TEXTAUSZUG
========================
Im November 2024 hat sich das Start-up Space Solar mit einem besonders ambitionierten Plan zu Wort gemeldet: Schon ab 2030 will das ebenfalls britische Unternehmen Island über Satelliten mit Strom versorgen. Den Anfang macht gemäß diesem Plan ein „kleinerer“ Prototyp mit einem Durchmesser von 400 Metern, der aus rund 37 Kilometern Höhe Strom für rund 3.000 isländische Haushalte liefern soll. Der Satellit wäre damit fast viermal so groß wie das bislang größte menschengemachte Objekt im Weltraum, die ISS.

Bis 2036 will das Start-up, das mit einem isländischen Energieunternehmen kooperiert, dann weitere Solarmodule in den geostationären Orbit schicken. Dort sollen sie von Drohnen montiert und miteinander verbunden werden, um mit einem Durchmesser von 1.700 Metern Strommengen im Gigawattbereich auf die Erde zu schicken. Das entspricht der Kapazität eines mittleren Atomkraftwerks.

 

Wie die Solarenergie zur Erde kommt

Die Sonnenstrahlung wird dazu zunächst über bewegliche Reflektoren auf die Solarpaneele gelenkt. Der so erzeugte Strom wird in Mikrowellen umgewandelt und auf die Erde übertragen. Hier werden die Mikrowellen von riesigen Antennenfeldern aufgefangen und wieder in Strom konvertiert. Der Clou dabei: Die Mikrowellen können theoretisch an jeden Ort der Erde geschickt werden, an dem gerade Strom benötigt wird – vorausgesetzt, dass dort eine solche Empfangsstation installiert ist.

Mit einer kalkulierten Fläche von 78 Quadratkilometern bräuchten diese Antennenfelder fast so viel Platz wie Würzburg. Laut Space Solar könnten sie daher etwa in dünn besiedelten Gegenden installiert und die Flächen zugleich für die Landwirtschaft genutzt werden. Aber auch eine Installation auf dem Meer, etwa bei Offshore-Windparks, sei denkbar, wo sie dann direkt ans bestehende Stromnetz angeschlossen werden könnten.

 

 

 

Erfolgreicher Test

Dass das Prinzip grundsätzlich funktionieren kann, haben Forschende des California Institute of Technology (Caltech) in der Praxis erprobt und demonstriert. Im Juni 2023 gelang es dem Team, erstmals Solarstrom als Mikrowellen auf die Erde zu übertragen. Außerdem testeten die Forschenden verschiedene Photovoltaikzellen und eine ausfaltbare Struktur, die später als Solarkraftwerk dienen soll. Alle drei Testreihen waren erfolgreich, wenn auch nicht alles nach Plan lief. So machte etwa der Entfaltungsmechanismus Probleme, die aber von den Forschenden behoben werden konnten.
========================
ARBEITSSCHRITTE
A. Bearbeite den Abschnitt des Textauszugs, der bei „Die Sonnenstrahlung wird“ beginnt und bei „angeschlossen werden könnten.“ endet: Schreib ihn vollständig ab und setze dabei „Funkwellen“ an die Stelle von „Mikrowellen“.
B. Was ist dem Team vom Caltech laut Textauszug im Juni 2023 zum ersten Mal gelungen?
Die Einträge danach stehen für sich und gehören nicht zum Textauszug.

MITGELIEFERTES MATERIAL
========================
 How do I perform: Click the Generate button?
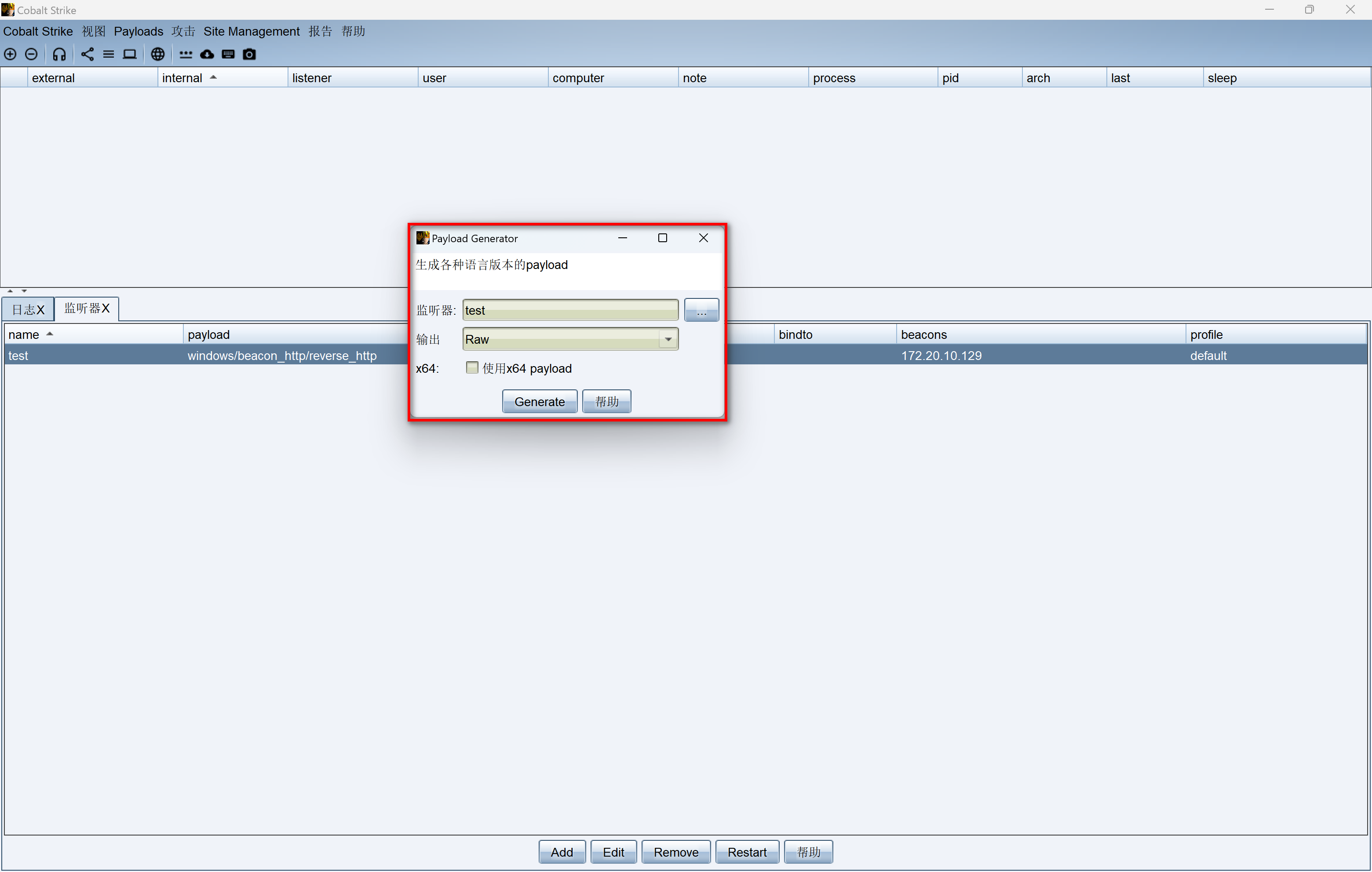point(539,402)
========================
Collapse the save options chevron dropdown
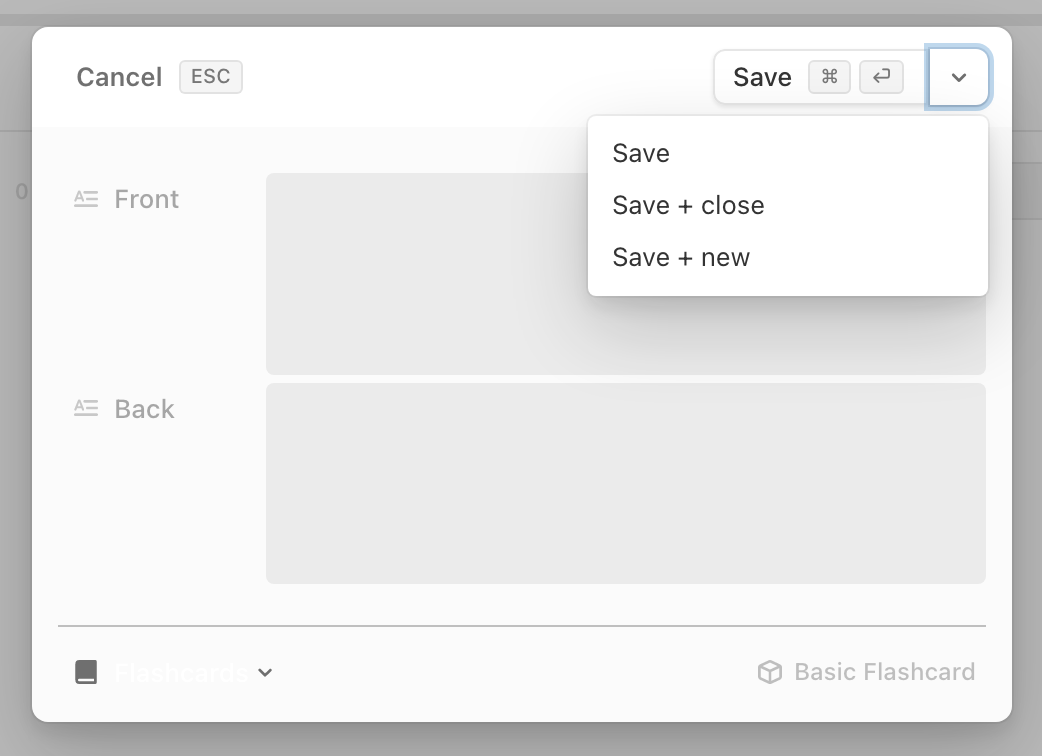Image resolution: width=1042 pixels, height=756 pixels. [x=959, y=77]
========================
LÖSUNGEN
A.
Die Sonnenstrahlung wird dazu zunächst über bewegliche Reflektoren auf die Solarpaneele gelenkt. Der so erzeugte Strom wird in Funkwellen umgewandelt und auf die Erde übertragen. Hier werden die Funkwellen von riesigen Antennenfeldern aufgefangen und wieder in Strom konvertiert. Der Clou dabei: Die Funkwellen können theoretisch an jeden Ort der Erde geschickt werden, an dem gerade Strom benötigt wird – vorausgesetzt, dass dort eine solche Empfangsstation installiert ist.

Mit einer kalkulierten Fläche von 78 Quadratkilometern bräuchten diese Antennenfelder fast so viel Platz wie Würzburg. Laut Space Solar könnten sie daher etwa in dünn besiedelten Gegenden installiert und die Flächen zugleich für die Landwirtschaft genutzt werden. Aber auch eine Installation auf dem Meer, etwa bei Offshore-Windparks, sei denkbar, wo sie dann direkt ans bestehende Stromnetz angeschlossen werden könnten.

B. Es hat Solarstrom als Mikrowellen auf die Erde übertragen.